Atualmente discute-se se a
homossexualidade é algo genético ou se se adquire socialmente, e a questão
ainda não está dilucidada definitivamente, ainda que haja alguns indícios que
apontam a que há nela um componente genético. Nos nossos livros de moralidade da
Universidade Pontifícia de Salamanca defendia-se que a homossexualidade repugna
a natureza e a prova era que a aborrecem os animais, mas hoje se sabe que na
maioria das espécies do mundo animal se pratica a homossexualidade e resulta
mui difícil afirmar que também neles se deve a um atentado contra a glória de
Deus ou que estão a cometer um ato abominável. Há umas pulsões que se
manifestam e expressam espontaneamente dum modo plural sem estar mediatizadas
por crenças religiosas. Também se demonstrou que existe uma correlação positiva
entre uma pessoa homossexual e os seus antecessores pela rama feminina, o qual
parece indicar que há uma fixação genética que se transmite por herança. Igualmente
também se saber por experimentos realizados em animais que se se lhe injeta
progesterona, ou seja, hormonas femininas a um galo adotará uma predisposição a
chocar os ovos, e se se lhe injeta testosterona, ou seja, hormona masculina a
uma galinha adotará um comportamento próprio do galo. Ora bem, a secreção de
hormonas pelo organismo é algo genético sobre o qual nós não temos controle
nenhum, e uma mulher pode ter secreções hormonais que induzam nela comportamentos
masculinos e o home ter maior concentração de hormona feminina que o habitual e
ter comportamentos femininos.

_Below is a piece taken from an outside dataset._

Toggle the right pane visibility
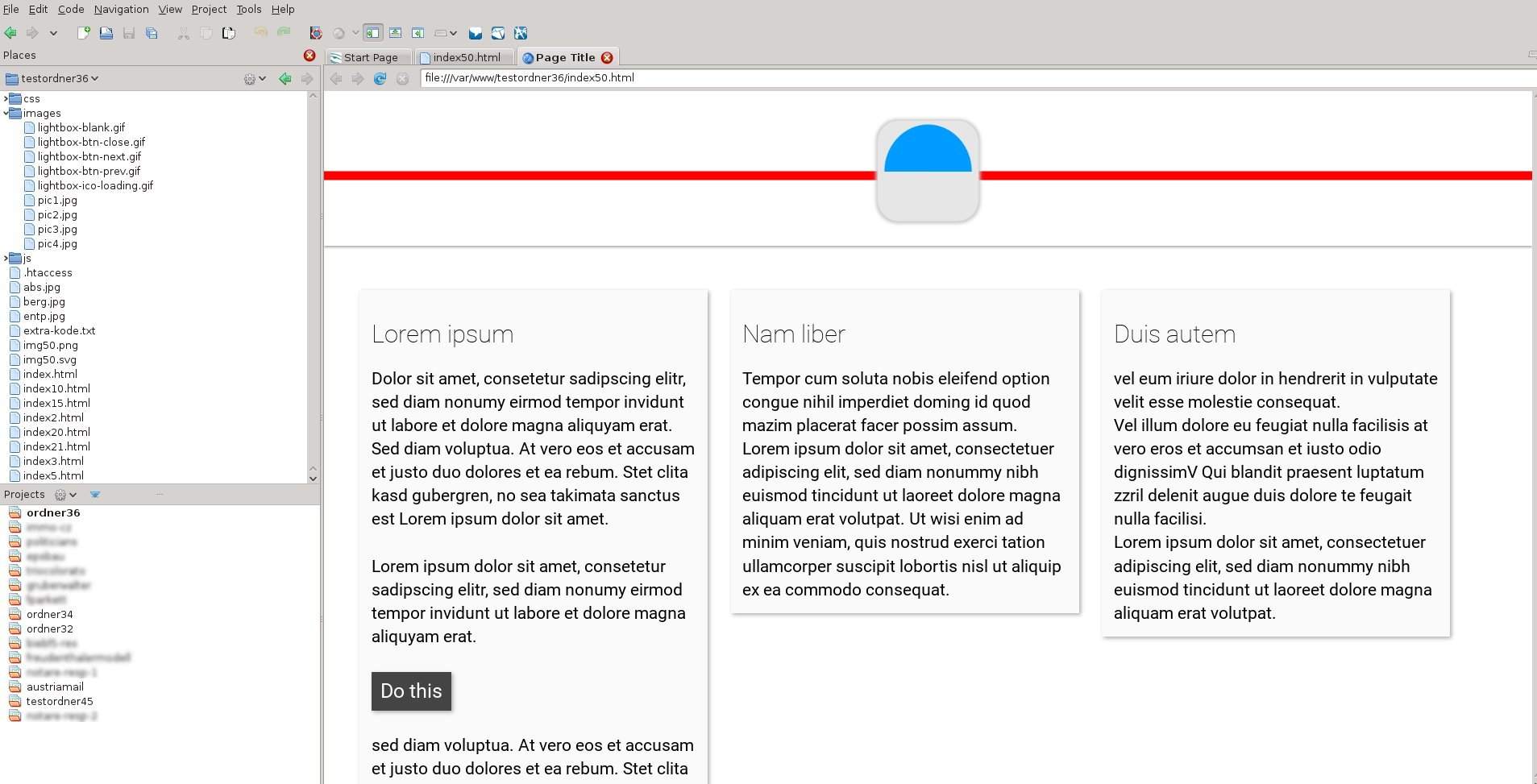 tap(417, 33)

Esta maior ou menor secreção de hormona explica
também os freqüentes casos de bissexualidade. Se a homossexualidade for algo
genético, os cristãos estariam condenando a mesma natureza que, segundo o seu
ideário, foi criada por Deus. Mas, independentemente de que se prove esta tese
ou a contrária, está o fato de que, queiramos ou não, a prática da
homossexualidade está mui estendida, principalmente desde que a gente pode
manifestar-se livremente, e as pessoas afetadas têm direito a expressar a sua
sexualidade como estimar conveniente sem ser premido por agentes externos,
sempre que não atentem contra nenhum direito dos demais. Quem sou eu, que me
considero heterossexual, condicionar a expressão da sexualidade e muito menos para
marginar, excluir ou reprimir a quem se
sente distinto que mim neste aspecto? Isto constituiria um atentado contra a
liberdade das pessoas, que é o que têm que penalizar as leis.